Gastric varices are dilated, tortuous submucosal veins located within the stomach wall that develop primarily as a compensatory response to increased pressure in the portal venous system, a condition known as portal hypertension. While less common than esophageal varices, gastric varices are associated with a significantly higher risk of massive, life-threatening hemorrhage and present unique therapeutic challenges due to their deep location and high-volume blood flow. These varices are anatomically and hemodynamically distinct from esophageal varices and are typically classified using the Sarin classification system into Gastroesophageal Varices (GOV type 1 and 2) and Isolated Gastric Varices (IGV type 1 and 2). IGV1, found in the gastric fundus, are particularly dangerous as they can rupture even at lower portal pressures compared to esophageal varices. Management is complex and often requires specialized interventions such as endoscopic cyanoacrylate 'glue' injection, Transjugular Intrahepatic Portosystemic Shunt (TIPS), or Balloon-occluded Retrograde Transvenous Obliteration (BRTO).

Clinical Symptoms

  • Hematemesis (vomiting of bright red blood or coffee-ground material)
  • Melena (passage of black, tarry, foul-smelling stools)
  • Hematochezia (passage of fresh blood per rectum, indicating massive hemorrhage)
  • Orthostatic hypotension (lightheadedness or dizziness upon standing)
  • Tachycardia (rapid resting heart rate)
  • Syncope (fainting due to acute blood loss)
  • Pallor and chronic fatigue (secondary to occult gastrointestinal bleeding)
  • Abdominal distension (ascites) from underlying liver disease
  • Mental status changes (hepatic encephalopathy) triggered by gastrointestinal bleeding
  • Splenomegaly (enlarged spleen often palpable on physical exam)

Common Causes

  • Portal hypertension (the primary driver in the majority of cases)
  • Liver cirrhosis (secondary to chronic alcohol use, Viral Hepatitis B or C, or Non-alcoholic steatohepatitis)
  • Splenic vein thrombosis (commonly associated with chronic pancreatitis, pancreatic pseudocysts, or pancreatic malignancy)
  • Portal vein thrombosis (caused by hypercoagulable states, abdominal infections, or malignancies)
  • Budd-Chiari syndrome (obstruction of hepatic venous outflow)
  • Schistosomiasis (parasitic infection leading to periportal fibrosis)
  • Arteriovenous malformations (rarely, causing localized high-pressure venous states)
  • Sarcoidosis (granulomatous liver involvement leading to portal hypertension)

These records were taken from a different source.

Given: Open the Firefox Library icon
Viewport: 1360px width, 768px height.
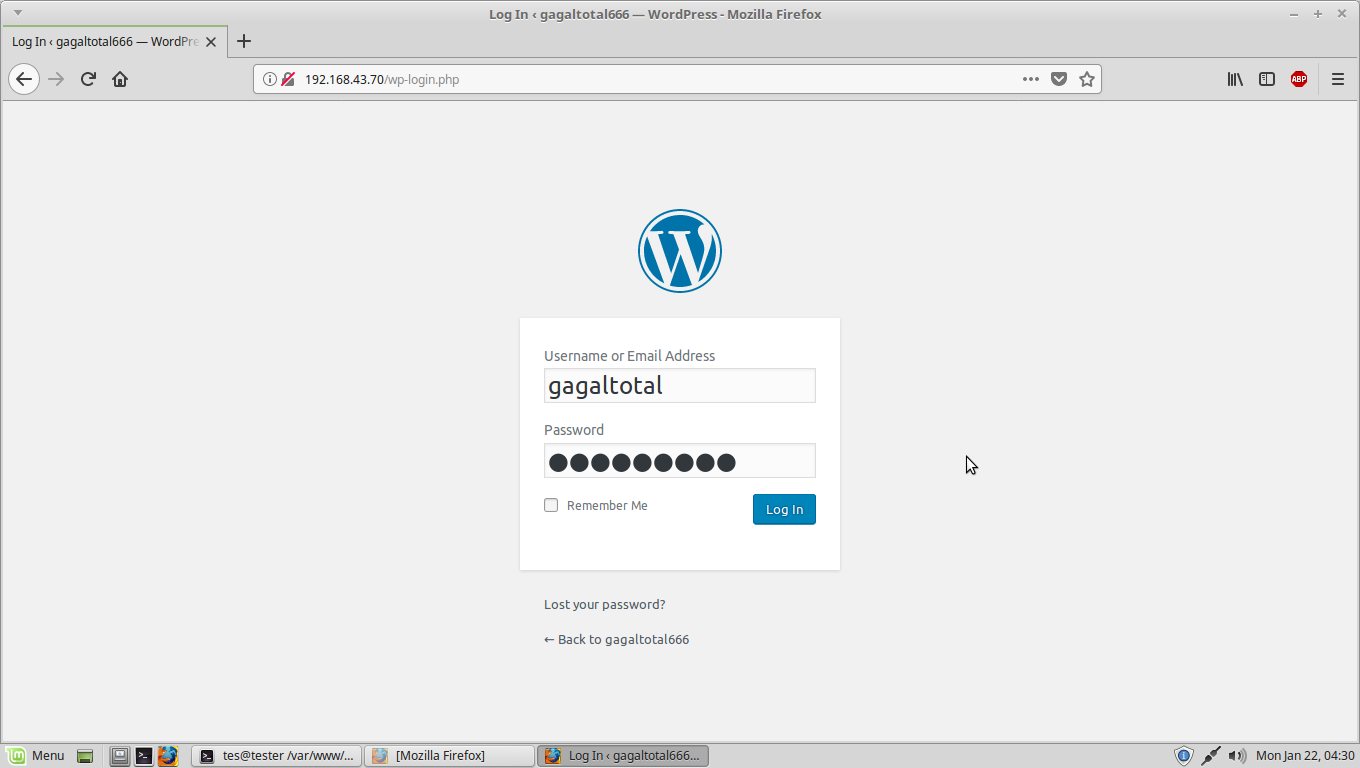Looking at the screenshot, I should [1235, 79].

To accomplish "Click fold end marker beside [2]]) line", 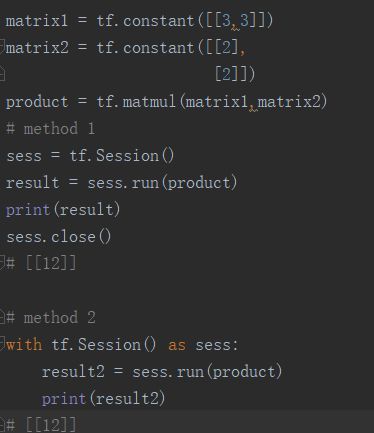I will 2,73.
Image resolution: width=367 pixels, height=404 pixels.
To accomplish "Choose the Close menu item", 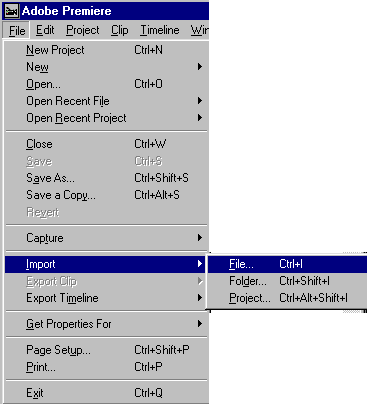I will click(x=107, y=144).
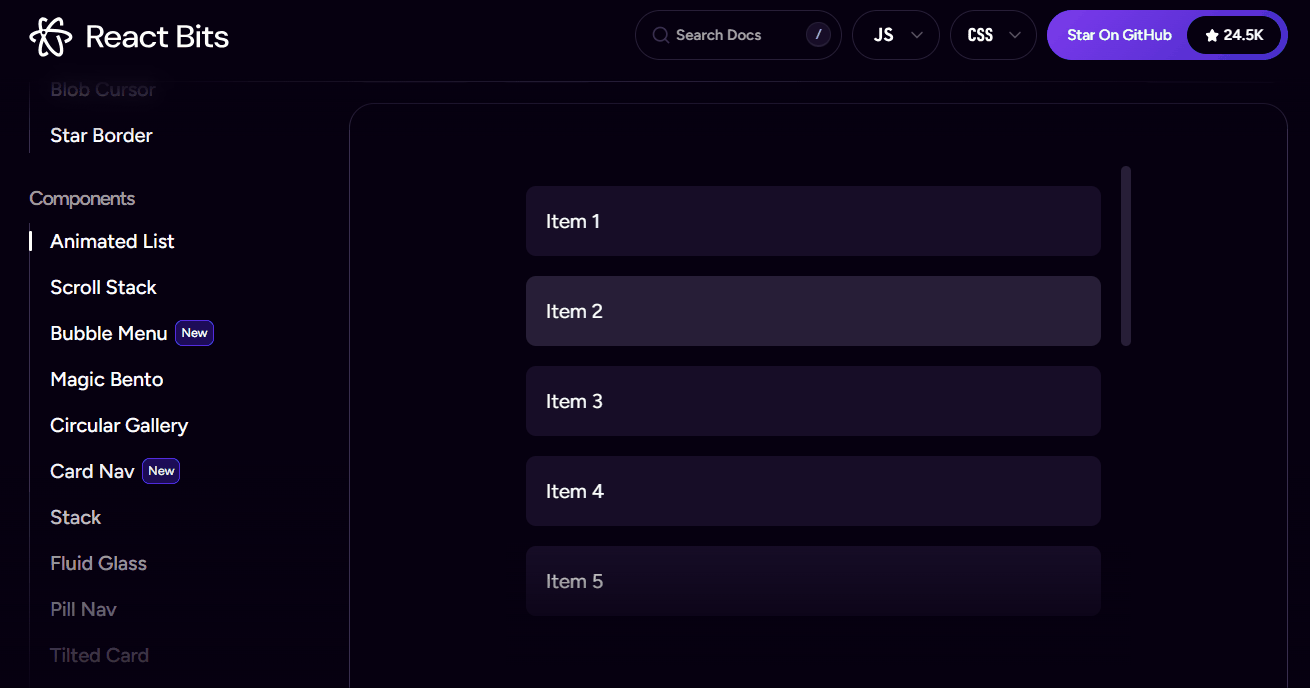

Documentation & Coding Tips

Document the underlying cause of portal hypertension to ensure the highest level of specificity and accurate risk adjustment.

Example: Patient with known cirrhosis due to chronic Hepatitis C (K74.60) presents with gastric varices (I86.4). Evaluation reveals portal hypertension (K76.6) as the primary driver. Current status is stable with no signs of active hemorrhage.

Billing Focus: Documentation must specify the underlying etiology, such as cirrhosis or splenic vein thrombosis, to link the varices to a primary condition.

Specify the presence or absence of hemorrhage clearly within the diagnosis statement.

Example: Acute upper gastrointestinal hemorrhage (K92.2) from gastric varices (I86.4) in a patient with alcoholic cirrhosis with ascites (K70.31). Successful endoscopic cyanoacrylate injection performed.

Billing Focus: Bleeding status determines the primary ICD-10 code selection in many clinical settings and influences the complexity of the medical decision-making.

Describe the Sarin classification or anatomical location of the varices to support procedural necessity.

Example: Esophagogastroduodenoscopy (EGD) identified IGV1 (Isolated Gastric Varices type 1) located in the fundus. These are large, high-risk gastric varices (I86.4) measuring over 5mm.

Billing Focus: Detailed anatomical site documentation supports the medical necessity for specific interventions like BRTO (Balloon-occluded Retrograde Transvenous Obliteration).

Include associated complications such as portal hypertensive gastropathy or hypersplenism.

Example: Gastric varices (I86.4) identified during screening for a patient with non-alcoholic steatohepatitis (K75.81) and portal hypertensive gastropathy (K76.6). Splenomegaly (R16.1) noted on imaging.

Billing Focus: Documenting co-occurring conditions like portal hypertensive gastropathy ensures the full clinical picture is captured for coding and billing accuracy.

Differentiate between gastric varices and esophageal varices, or note if both are present.

Example: EGD confirms both esophageal varices (I85.00) and gastric varices (I86.4) extending along the lesser curvature (GOV1). No active bleeding noted during this surveillance encounter.

Billing Focus: Codes for both esophageal and gastric varices should be reported when both are documented to reflect the total procedural and diagnostic complexity.